ソウルの在韓日本大使館前をはじめ、韓国国内外に設置されている「平和の少女像(通称:慰安婦像)」。日韓首脳会談や外交交渉の場において長年トピックに挙がりながらも、なぜこの像は今なお撤去されず、論争の火種であり続けているのでしょうか。

2015年の日韓合意や支援団体を巡るスキャンダル、さらにはドイツ・ベルリンなど海外都市への波及に至るまで、問題の背景には複雑な歴史観と政治力学が絡み合っています。外交関係が新たな局面を迎える中でもくすぶり続ける、慰安婦像問題の経緯と2026年現在の最新動向を深掘りします。

📌 【この記事の重要ポイントまとめ】
  • 設置の経緯:2011年12月にソウルの日本大使館前で開かれた「1000回目の水曜デモ」を機に、元慰安婦の追悼と市民運動の象徴として建立された。
  • 撤去されない理由:ウィーン条約違反を主張する日本に対し、韓国内では「民間設置の公共造形物」として保護条例が整備され、撤去が極めて困難な法構造になっている。
  • 現在の情勢と海外展開:支援団体「正義連」の元理事長に対する有罪確定やベルリンなど海外像の存廃議論など、像を巡る国際的・国内的な対立は多層化している。

【なぜ設置されたのか】慰安婦像(平和の少女像)の歴史と経緯をわかりやすく解説

慰安婦像の正式名称は「平和の少女像」と呼ばれます。彫刻家のキム・ウンソン、キム・ソギョン夫妻によって制作され、最初の像が除幕されたのは2011年12月14日のことでした。

設置場所となったのは、ソウル・鍾路区にある駐韓日本大使館の正面向かいの歩道です。当時、旧日本軍の慰安婦問題に対する日本政府の公式な謝罪と賠償を求めて毎週水曜日に開催されていた抗議集会「水曜デモ」が通算1000回を迎えた記念として、支援団体(当時の「韓国挺身隊問題対策協議会」、現「正義記憶連帯」)が主導して建立しました。

像のモチーフは、朝鮮半島の伝統衣装であるチマチョゴリを着た短髪の少女で、隣には訪れた人が並んで座れる空席の椅子が置かれています。
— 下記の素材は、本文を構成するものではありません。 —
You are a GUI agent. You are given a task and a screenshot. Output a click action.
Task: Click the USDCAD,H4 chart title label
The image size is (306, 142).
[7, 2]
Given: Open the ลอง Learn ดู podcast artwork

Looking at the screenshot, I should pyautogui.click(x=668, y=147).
この造形には「奪われた少女時代」「今も残る心の傷」「未来世代への記憶の継承」といった意味が込められており、韓国国内で瞬く間に強いシンパシーを集め、運動の象徴として定着していきました。

【2015年日韓合意とその後】「最終的かつ不可逆的」解決はなぜ崩れたのか

慰安婦像を巡る外交摩擦の最大の分岐点となったのが、2015年12月28日の「日韓外相会談合意(日韓慰安婦合意)」です。
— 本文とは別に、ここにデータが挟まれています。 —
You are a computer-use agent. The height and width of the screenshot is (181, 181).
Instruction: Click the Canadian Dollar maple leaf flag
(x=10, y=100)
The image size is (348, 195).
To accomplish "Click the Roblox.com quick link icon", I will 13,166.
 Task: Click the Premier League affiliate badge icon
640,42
当時の安倍晋三政権と朴槿恵(パク・クネ)政権の間で交わされたこの合意では、日本政府が「責任を痛感」し、予算から10億円を一括拠出して元慰安婦を支援する財団(和解・癒やし財団)を設立すること、そして慰安婦問題が「最終的かつ不可逆的に解決されることを確認する」と明記されました。
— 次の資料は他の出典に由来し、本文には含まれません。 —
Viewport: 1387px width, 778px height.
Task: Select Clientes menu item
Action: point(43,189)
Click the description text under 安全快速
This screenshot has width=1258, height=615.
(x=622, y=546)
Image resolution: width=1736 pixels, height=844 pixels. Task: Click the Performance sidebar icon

この合意の中で、日本大使館前の少女像について韓国政府は次のように言及しています。

「韓国政府は、日本政府が公館の安寧・威厳の維持の観点から懸念していることを認知し、韓国政府としても、可能な対応方向について関連団体との協議等を通じて、適切に解決されるよう努力する」

しかし、政権交代によって発足した文在寅(ムン・ジェイン)政権は「被害者不在の合意であった」として合意を事実上形骸化させ、日本側が拠出した資金で設立された財団も一方的に解散を発表しました。日本側が「国家間の約束の履行」を強く求めたのに対し、韓国側は世論の反発を背景に像の撤去に向けた具体的な動きを一切取らず、外交上の不信感は決定的なものとなりました。

【なぜ撤去されないのか?】韓国内の法的位置づけと世論・市民団体の壁

日本政府は一貫して、外交使節団の公館の安寧や威厳を守る義務を定めた「外交関係に関するウィーン条約第22条」に違反しているとして、大使館前の像の撤去を求め続けています。それでもなお撤去されない背景には、韓国特有の国内事情が存在します。

第一に、像の管理主体が政府ではなく「民間団体(市民団体)」であるという点です。韓国政府は「政府が民間の設置物に直接介入することは法的に難しい」との立場を崩していません。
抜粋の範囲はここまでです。